OBJECTIVE - Rewrite the entries below, substituting "Fold" for every occurrence of "Collapse" and leaving everything else unchanged.

***** DATA TO USE

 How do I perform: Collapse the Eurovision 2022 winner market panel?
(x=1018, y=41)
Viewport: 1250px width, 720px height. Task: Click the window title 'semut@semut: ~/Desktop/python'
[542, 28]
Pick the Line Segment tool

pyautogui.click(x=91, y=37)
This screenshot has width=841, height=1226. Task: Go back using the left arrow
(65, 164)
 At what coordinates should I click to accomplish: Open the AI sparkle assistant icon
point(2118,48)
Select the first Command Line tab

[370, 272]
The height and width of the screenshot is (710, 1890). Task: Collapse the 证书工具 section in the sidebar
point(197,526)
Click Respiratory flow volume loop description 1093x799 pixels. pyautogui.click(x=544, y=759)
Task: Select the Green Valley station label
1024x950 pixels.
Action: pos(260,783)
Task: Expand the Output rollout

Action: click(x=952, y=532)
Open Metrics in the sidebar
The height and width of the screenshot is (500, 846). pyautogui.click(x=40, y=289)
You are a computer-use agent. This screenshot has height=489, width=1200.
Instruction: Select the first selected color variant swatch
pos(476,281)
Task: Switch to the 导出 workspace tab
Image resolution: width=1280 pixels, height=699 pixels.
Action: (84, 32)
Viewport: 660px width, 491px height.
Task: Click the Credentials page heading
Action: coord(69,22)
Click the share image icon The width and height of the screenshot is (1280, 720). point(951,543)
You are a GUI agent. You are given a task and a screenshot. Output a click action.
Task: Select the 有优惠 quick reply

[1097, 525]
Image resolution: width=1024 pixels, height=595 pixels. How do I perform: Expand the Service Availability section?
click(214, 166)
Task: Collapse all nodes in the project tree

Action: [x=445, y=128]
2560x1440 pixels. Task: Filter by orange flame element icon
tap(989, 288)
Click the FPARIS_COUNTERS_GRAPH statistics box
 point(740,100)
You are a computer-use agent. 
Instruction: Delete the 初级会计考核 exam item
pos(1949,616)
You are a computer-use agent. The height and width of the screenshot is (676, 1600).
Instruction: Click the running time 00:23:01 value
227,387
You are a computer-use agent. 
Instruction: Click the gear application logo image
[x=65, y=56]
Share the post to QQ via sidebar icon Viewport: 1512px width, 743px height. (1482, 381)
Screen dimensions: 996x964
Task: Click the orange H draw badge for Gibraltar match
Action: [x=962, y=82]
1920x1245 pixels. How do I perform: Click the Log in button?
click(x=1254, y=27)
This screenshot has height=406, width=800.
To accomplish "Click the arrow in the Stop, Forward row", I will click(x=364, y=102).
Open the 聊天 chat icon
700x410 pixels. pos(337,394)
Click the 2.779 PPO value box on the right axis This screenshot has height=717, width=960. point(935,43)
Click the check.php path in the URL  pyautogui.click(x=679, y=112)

**********

REPLY -
 How do I perform: Fold the Eurovision 2022 winner market panel?
(x=1018, y=41)
Viewport: 1250px width, 720px height. Task: Click the window title 'semut@semut: ~/Desktop/python'
[542, 28]
Pick the Line Segment tool

pyautogui.click(x=91, y=37)
This screenshot has width=841, height=1226. Task: Go back using the left arrow
(65, 164)
 At what coordinates should I click to accomplish: Open the AI sparkle assistant icon
point(2118,48)
Select the first Command Line tab

[370, 272]
The height and width of the screenshot is (710, 1890). Task: Fold the 证书工具 section in the sidebar
point(197,526)
Click Respiratory flow volume loop description 1093x799 pixels. pyautogui.click(x=544, y=759)
Task: Select the Green Valley station label
1024x950 pixels.
Action: pos(260,783)
Task: Expand the Output rollout

Action: click(x=952, y=532)
Open Metrics in the sidebar
The height and width of the screenshot is (500, 846). pyautogui.click(x=40, y=289)
You are a computer-use agent. This screenshot has height=489, width=1200.
Instruction: Select the first selected color variant swatch
pos(476,281)
Task: Switch to the 导出 workspace tab
Image resolution: width=1280 pixels, height=699 pixels.
Action: (84, 32)
Viewport: 660px width, 491px height.
Task: Click the Credentials page heading
Action: coord(69,22)
Click the share image icon The width and height of the screenshot is (1280, 720). point(951,543)
You are a GUI agent. You are given a task and a screenshot. Output a click action.
Task: Select the 有优惠 quick reply

[1097, 525]
Image resolution: width=1024 pixels, height=595 pixels. How do I perform: Expand the Service Availability section?
click(214, 166)
Task: Fold all nodes in the project tree

Action: [x=445, y=128]
2560x1440 pixels. Task: Filter by orange flame element icon
tap(989, 288)
Click the FPARIS_COUNTERS_GRAPH statistics box
 point(740,100)
You are a computer-use agent. 
Instruction: Delete the 初级会计考核 exam item
pos(1949,616)
You are a computer-use agent. The height and width of the screenshot is (676, 1600).
Instruction: Click the running time 00:23:01 value
227,387
You are a computer-use agent. 
Instruction: Click the gear application logo image
[x=65, y=56]
Share the post to QQ via sidebar icon Viewport: 1512px width, 743px height. (1482, 381)
Screen dimensions: 996x964
Task: Click the orange H draw badge for Gibraltar match
Action: [x=962, y=82]
1920x1245 pixels. How do I perform: Click the Log in button?
click(x=1254, y=27)
This screenshot has height=406, width=800.
To accomplish "Click the arrow in the Stop, Forward row", I will click(x=364, y=102).
Open the 聊天 chat icon
700x410 pixels. pos(337,394)
Click the 2.779 PPO value box on the right axis This screenshot has height=717, width=960. point(935,43)
Click the check.php path in the URL  pyautogui.click(x=679, y=112)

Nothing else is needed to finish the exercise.